My sister recently attended her first two births as a professional doula! (See her at https://www.facebook.com/DueLove?sk=wall) I am happy to say she was also MY doula when she was fifteen years old and I was giving birth the first time. AND she attended our niece’s birth when she was only twelve, I think.

It made me remember those wonderful days of beginning down the doula’s path. I was full of passion and fire. I was really jazzed about women’s power. I couldn’t wait to attend LOTS of births. I was ready to be awake all night. I was so ready, in fact, that when my second birth was imminent, I couldn’t sleep for days BEFORE the baby arrived. And that labor turned out to be two days long. Rookie mistake. 🙂

I wanted to write to my sister, and all the other beginning doulas out there, to share something I’ve learned over the years to avoid burnout but keep up my passion. I heard it first from my doula instructor Ann Fuller, but it didn’t sink in. Then I heard it from a midwifery teacher, Elizabeth Davis, but it didn’t sink in. Then I learned it from a wise doctor in Russia and she said it just differently enough that it finally sank in.

Ann Fuller said: “When you attend a birth, remember you are not the one giving birth.”

Elizabeth Davis said: “When you attend a birth, remember you are not the one giving birth.”

Still, somehow I managed to feel disappointed, as if I had failed in some way, if my clients did not have what I considered “perfect births.”

Finally, about a year into being a doula, while I was working in a Russian birth hospital, I was lucky enough to hear a Russian doctor say, “It helps me if I assume that the Universe gives every woman and every baby exactly the birth they need to learn the lessons they need to learn in this lifetime.” Wow. That shifted my thinking. She later told a group of Americans who were complaining about the Cesarean rate in the United States (in 2000 it was at 25% and we were complaining. Now it’s at 33%) that she believed that, while the rate was high and we should all do what we can do to lower the rate, she preferred to think of it a different way. She said, “What if most of the souls who need the lessons of a cesarean birth are choosing to be born in America?”

I do not use this rather “spiritual” thinking to justify unnecessary interventions in birth. I use a different part of my brain, a very rational part of my brain, when I am analyzing cultural patterns and medical statistics. When I write and talk about larger cultural patterns, I think it is appropriate and useful to access anger and outrage.

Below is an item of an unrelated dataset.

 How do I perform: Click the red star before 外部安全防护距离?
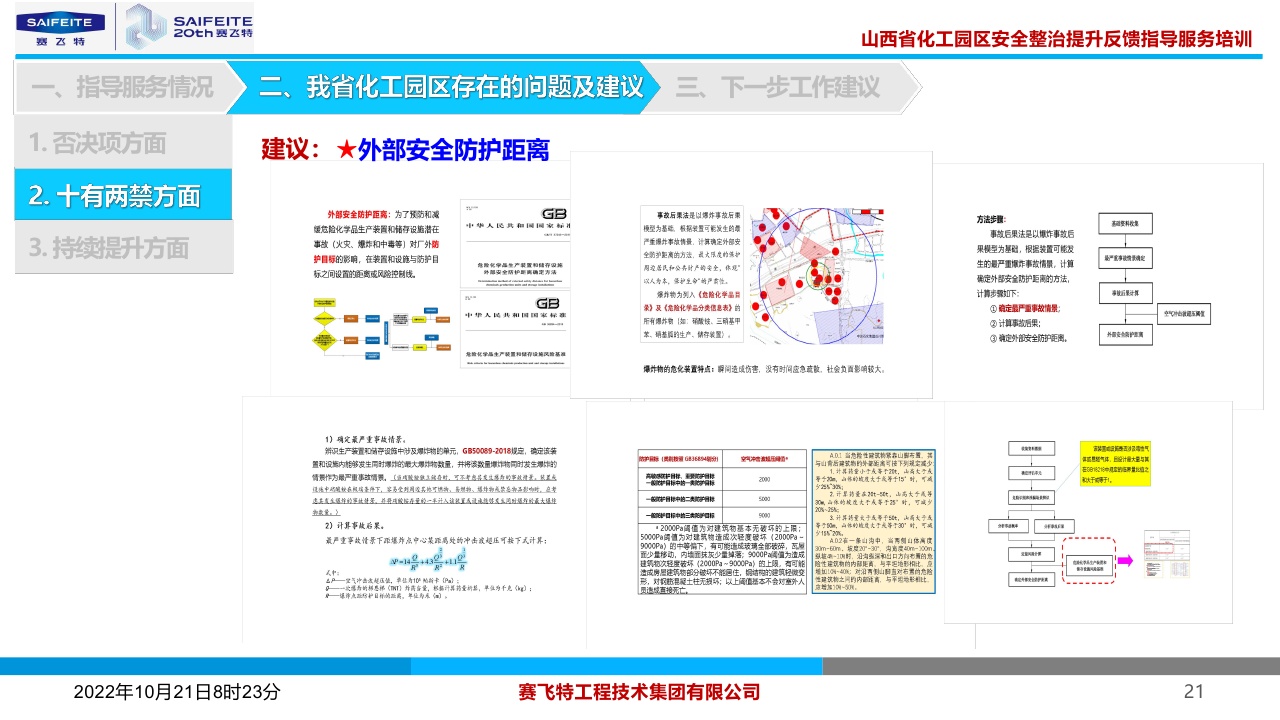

But when we are talking about an individual’s experience, I find that accessing this spiritual, zen-like, accepting mode of thinking helps me. I can focus on learning lessons from the experience, rather than kicking myself for failure. Believing that a woman’s labor went just the right way for her and her baby helps me bring a softness, an acceptance, a respect for what she actually, really experienced. I can honor what really happened instead of focusing on what “should have” happened.

And, best of all, I can work as a doula without carrying the weight of the world on my shoulders. I can help women and families. I can rejoice when births go “perfectly,” but I can also rejoice when they go less than “perfectly.” I am better able to focus on the power, strength, and effort of women (and their families) and I am less likely to focus on the negative.

Please do not misunderstand me. I believe that COLLECTIVELY we must focus on improving birth in America. But not at the expense of burning out doulas, midwives, nurses, or doctors. And definitely not at the expense of blaming individual women. If women do not get the birth they truly desire, I automatically blame what surrounds them: a culture that says pain is bad in all forms except perhaps sports, a culture that turns to pharmaceutical solutions far too often (not just in labor), a culture that makes birth sound terrifying and awful, a culture that does not honor the work of women generally (or the family work of men, for that matter).

But accepting each individual birth as perfect just as it is, that is good for my soul.

Thank you for doing the work you do, doulas!